• eskiden ankara'daki satılık 27 bin liralık daire olan daire. artık 25 bin lira. hala almıyorsanız ben de size bir şey demiyorum. metroya yürüyerek 5 dakika, tıp fakültesine 3 dakika. önündeki parkı bilen bilir ankara kalesi manzaralı. hala daha bu ülkede kiralar yüksek bilmemne diyorsanız bilemiyorum.

    http://www.sahibinden.com/…ir-daire-235144064/detay
  • daire değil dikdörtgen :)
  • önünde kendine ait bahçesi bile olan bir yer. gideri var.
  • ''bu öğrenciye ne kiraya verilir beee'' şeklinde reaksiyon gösterdiğim daire. alıyorum.
  • adam ilanı verirken kör olmuş.
  • iskandinavya'da olsa peynir ekmek gibi satılacak dairedir. isveç'in başkenti stockholm'de 25 m2'lik dairenin 2.195.000 sek'e (bugünün parasıyla 600.000+ tl'ye) satıldığını gördüm.
  • öğrenciye 200 liraya kiraya verilebilecek olan bu ev 10 yıl içinde kendini ödeyebilir ben çevreyi bilmediğim için 200 tl dedim 300 tlye kiraya verilirse 7 yılda kendini öder bu ev ben çok bilmiş biri gibi olmak istemem, böyle bir yatırım da yapmayı düşünmem ama düşünebilecekler olabilir benim görüşüme göre ortalama bir yatırım.
  • bir zamanlar anadolu'da..

    küçük bir kent.. üç katlı bir binanın orta katı. orta katın yanında tek göz bir oda. ama bildiğin tek göz oda. şimdiki evlerin çoğunda misafir odası ondan büyüktür. öyle bir oda.

    tuvalet dışarıda. o da sonradan eklenmiş kömürlüğe. ortada bir lamba sarı lamba.. ampul bildiğin.. sapsarı amına koyduğumun ışığı. hastalık gibi..

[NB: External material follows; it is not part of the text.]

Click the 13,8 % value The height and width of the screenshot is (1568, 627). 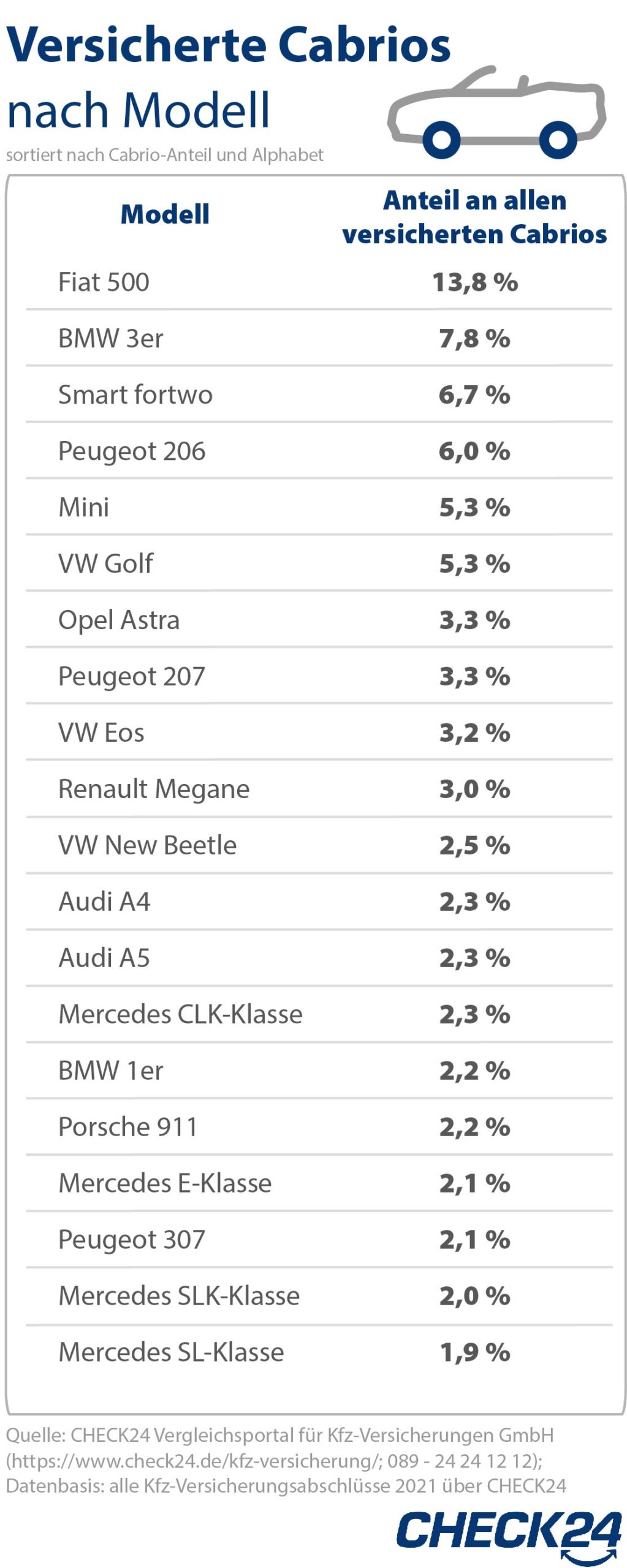474,282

    duvarda kocaman bir leke. ne zaman yağmur yağsa. damla damla dökülüyor yerlere. rutubet ciğerine işliyor insanın. elbiseler kurumuyor. yakaları yapış yapış siyah önlüklerle okula gidiyor mehmet'le kardeşi metin. zaten çok da gidemiyor.. orta ikiden bırakıp biri tekstilci, diğeri taksici oluyor. abileri ali hiç gitmemiş yine onlar şanslı..

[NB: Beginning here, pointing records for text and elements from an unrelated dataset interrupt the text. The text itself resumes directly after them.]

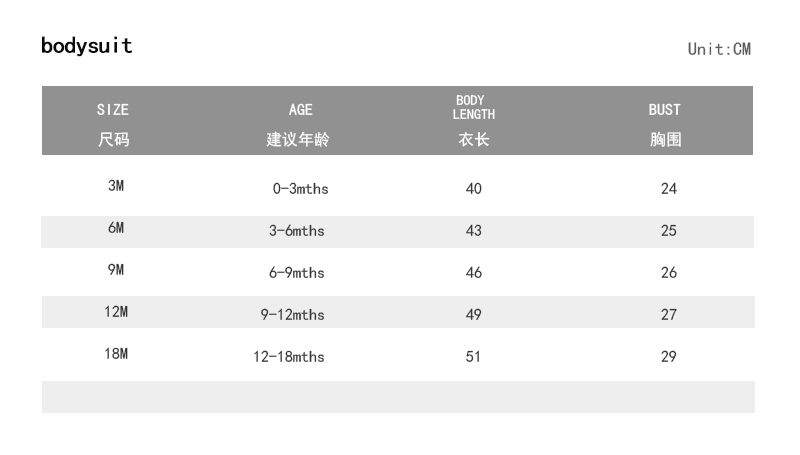Click bust value 26
This screenshot has height=455, width=800.
(x=669, y=273)
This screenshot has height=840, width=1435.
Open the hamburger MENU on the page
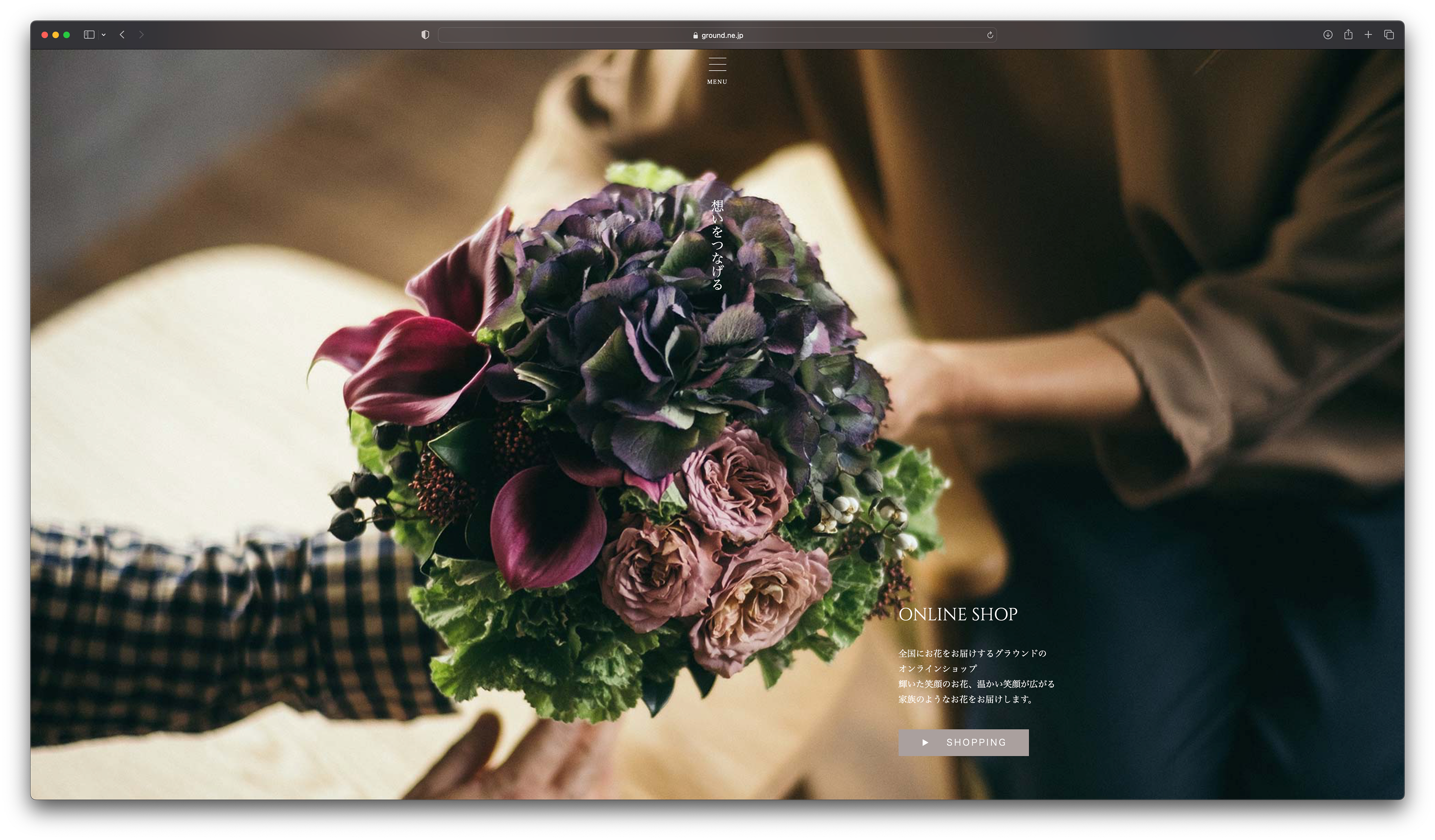(717, 64)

    anaları var bir de hafize ana. bol bol patates kızartması, çorba ve salata yeniyor evde. arada tavuk ve hatta et bile oluyor ama her zaman değil. ara sıra...

    biz o zaman kısa donla gezdiğimiz için ali abi bizi sallamıyor. metin ve mehmet ise arkadaşım. merdivenin altına birinci sigarası saklıyoruz, ortak bir şişe bira içip hepimiz sarhoş oluyoruz. bisiklet alıyoruz ortak.. dereye balığa gidiyoruz, plaja girecek paramız ve şeklimiz olmadığı için halk plajının otoparkından kaçak geçiyoruz.

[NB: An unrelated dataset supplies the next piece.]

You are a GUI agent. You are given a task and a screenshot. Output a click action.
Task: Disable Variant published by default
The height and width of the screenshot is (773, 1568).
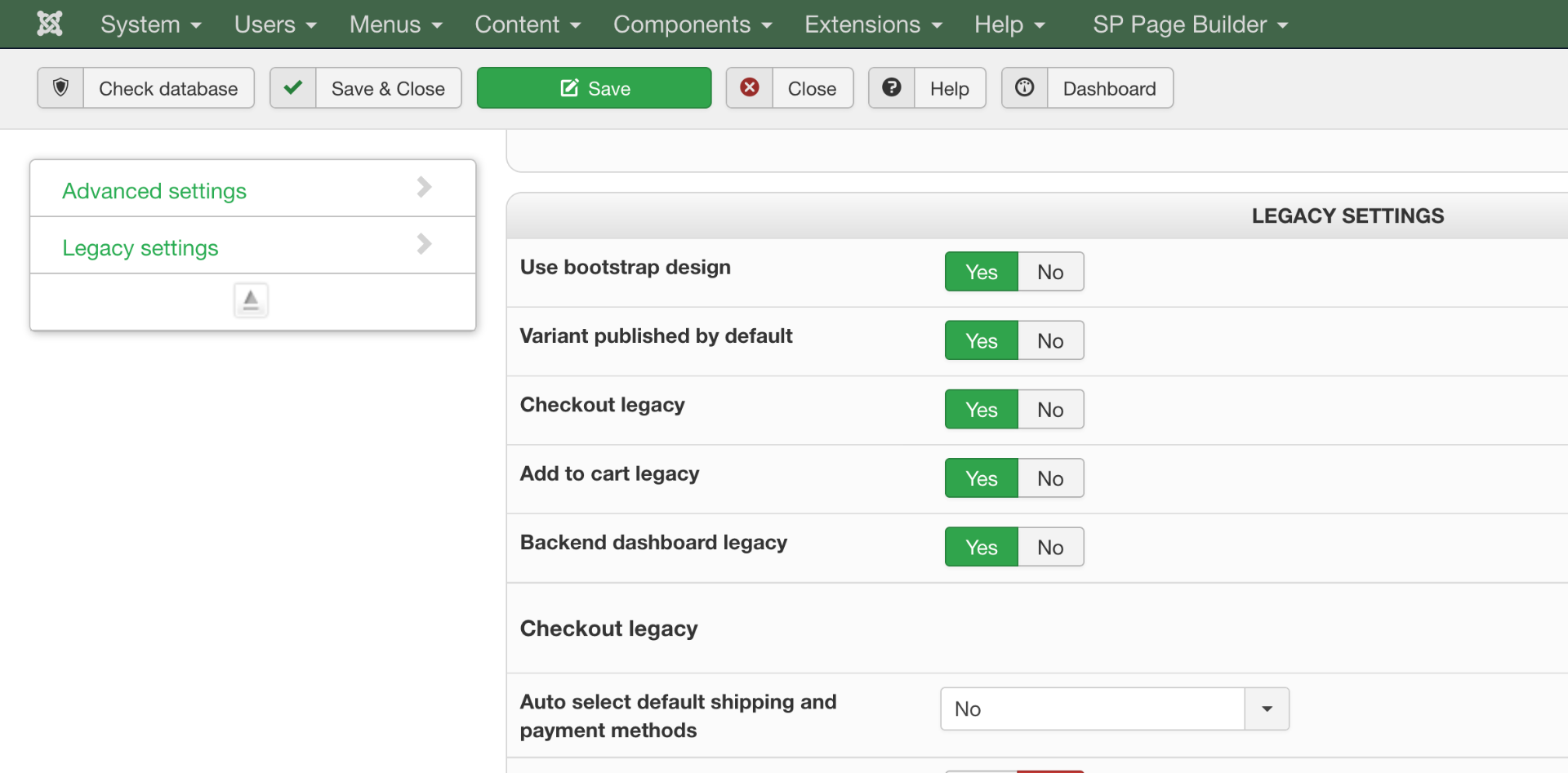pyautogui.click(x=1050, y=340)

    anadolu'da bir ev... hastalık gibi sapsarı bir lambanın ışığında bir çocukluk yaşıyoruz ve hepimiz büyüyoruz.

    belki bu evde birileri yatağı dik koyacak ama küçük ama şekilsiz diyeceksiniz yine de geçmişte kim bilir kimler mutlu oldu?.. umarım dalga geçen arkadaşlar da bizim gibi bir odanın içinde mutlu bir çocukluk yaşamıştır.

    en azından çocuklukta biz tek göz o evde mutlu olmayı başarmıştık.

    büyüdük falan ama sonrası bildiğin mutsuzluk işte. metin evlendi ama yürümedi. boşandı. malum nedenler işte yokluk, fakirlik..

    mehmet mutlu çocuklu. haline şükrediyor. aza kanaat edip iki ekmek bir şişe de süt alıp eve gidince ondan iyisi yok.

    ali abi hep çalıştı hep çalıştı. çocuklarıyla yine çalışıyor.. yıllar oldu görmeyeli.

    anne ne güzel anneydi ama o da kanser oldu. yatalak oldu, aylarca acı çekti, çile çekti ve öldü gitti kadıncağız öyle fakirlik içinde.

    bunların babası neredeydi peki?

    köyde bir tartışmada adam vurulmuş ve öldüğü için şehre gelmişlerdi.

    fakirin yüzü güler miydi dünyada?
  • (bkz: sex ofisi)
  • bahçesi ot yetiştirmeye oldukça müsait daire...

    sırf bu sebeple dahi gideri var.